Aquí no surgirá de nuevo el caudillismo tradicional que ha padecido el país en lo que queda de historia. Posiblemente ni siquiera la apropiación del presupuesto nacional les servirá a esos fines a quienes jueguen al olvido y a la decrepitud, (inexistente), de millones de personas que se hacen llamar dominicanos. Los procesos sociales son evolutivos aunque tropiecen y caigan. Esa evolución no es mera retórica ni hipérbole sobre lo causal.

Lo que más les conviene a los neocaudillos y a sus prohijadores es no seguir durmiendo de ese lado. Ser caudillo es reunir en torno a sí factores irreductibles de lealtad que no siempre son perdurables, necesarios o irreductibles. Es una antigualla y antípoda de lo que debiera ser el ejercicio de la política como arte y como ciencia.

Pero siempre habrá, obcecados que entenderá que todos los demás juegan a la amnesia, al olvido inmediato y a la cerrazón.

Se trata de una disrupción sistémica, una contrariedad, una sombra en el devenir político. El caudillismo, sus raíces, terminarán quemadas por el fuego de la historia.

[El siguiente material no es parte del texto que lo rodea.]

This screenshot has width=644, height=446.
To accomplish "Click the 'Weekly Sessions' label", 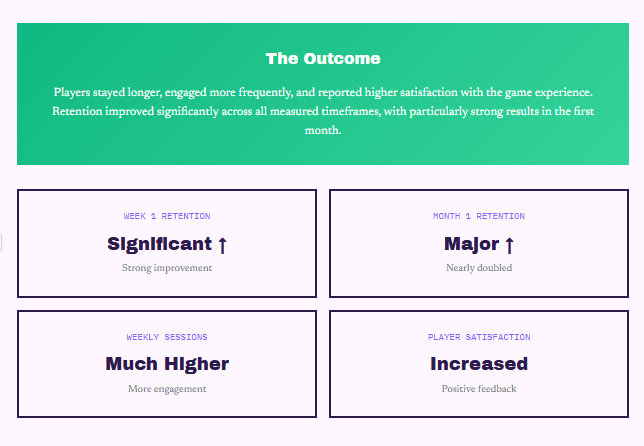I will tap(167, 337).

Quienes elaboran planes caudillistas bien pudieran perecer en el intento aún cuando la historia nacional aparece poblada de ellos.

Sus pasos por el poder dejan una huella pesarosa sobre el devenir dominicano y latinoamericano. Pero ¿qué es eso del caudillismo? Es el individuo y el individualismo por encima de todo. Es la idea ilusoria del “líder” irreemplazable y para siempre que con su magia y sus manejos mantiene cohesionada a una comunidad de seguidores que claramente se irán a otro lugar cuando los factores biológicos y las leyes universales que traen la muerte aparezcan en el horizonte.

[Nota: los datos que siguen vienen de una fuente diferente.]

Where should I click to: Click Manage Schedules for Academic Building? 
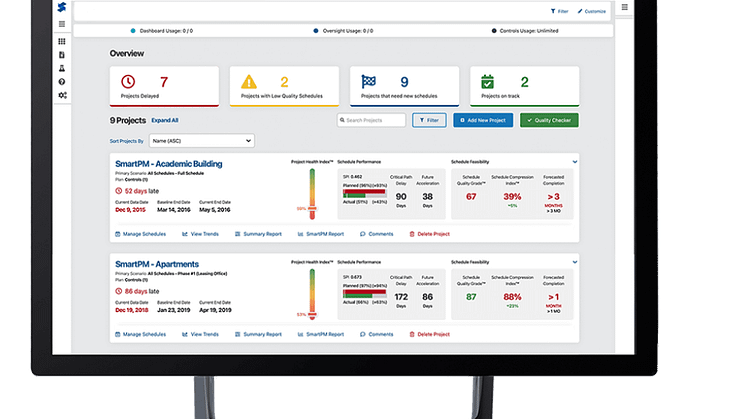[x=141, y=234]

Un caudillo es uno que a fuerza de creer lo que le susurran sus incondicionale$ llega a entender que su presencia en los escenarios de la política lo hace imprescindible como si hubiera alguien que en realidad lo sea.

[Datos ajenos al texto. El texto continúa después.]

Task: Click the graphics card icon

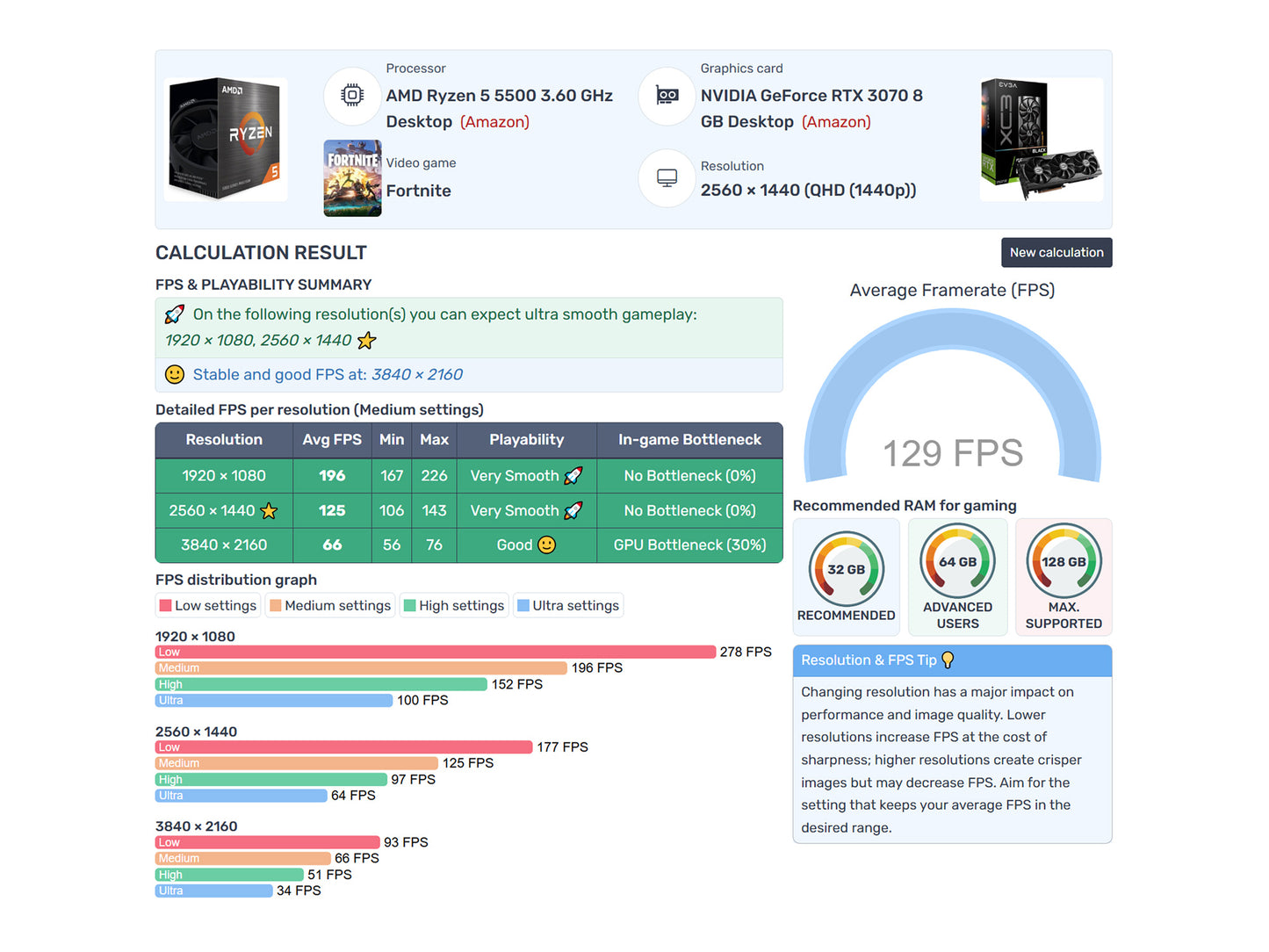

El apego, el amor por mandar, por tomar decisiones, por encabezar, suele ser una de las cegueras incurables que acompaña al poder en nuestros medios cuasi iletrados.

El caudillismo, como expresión histórica de la medianía, lo prohíja una serie de factores convergentes y divergentes que se mezclan para establecer una lógica del poder que sólo el tiempo y la historia desvanecen.

Donde los grupos decisivos tienen una claridad de sentimientos sobre la fuerza del ordenamiento democrático verdadero, el caudillismo desaparece.

Pero siempre habrá, obcecados que entenderá que todos los demás juegan a la amnesia, al olvido inmediato y a la cerrazón. Olvidaron temprano que la vida es evolución, contrastes, sueños colectivos que hay que tomar en cuenta.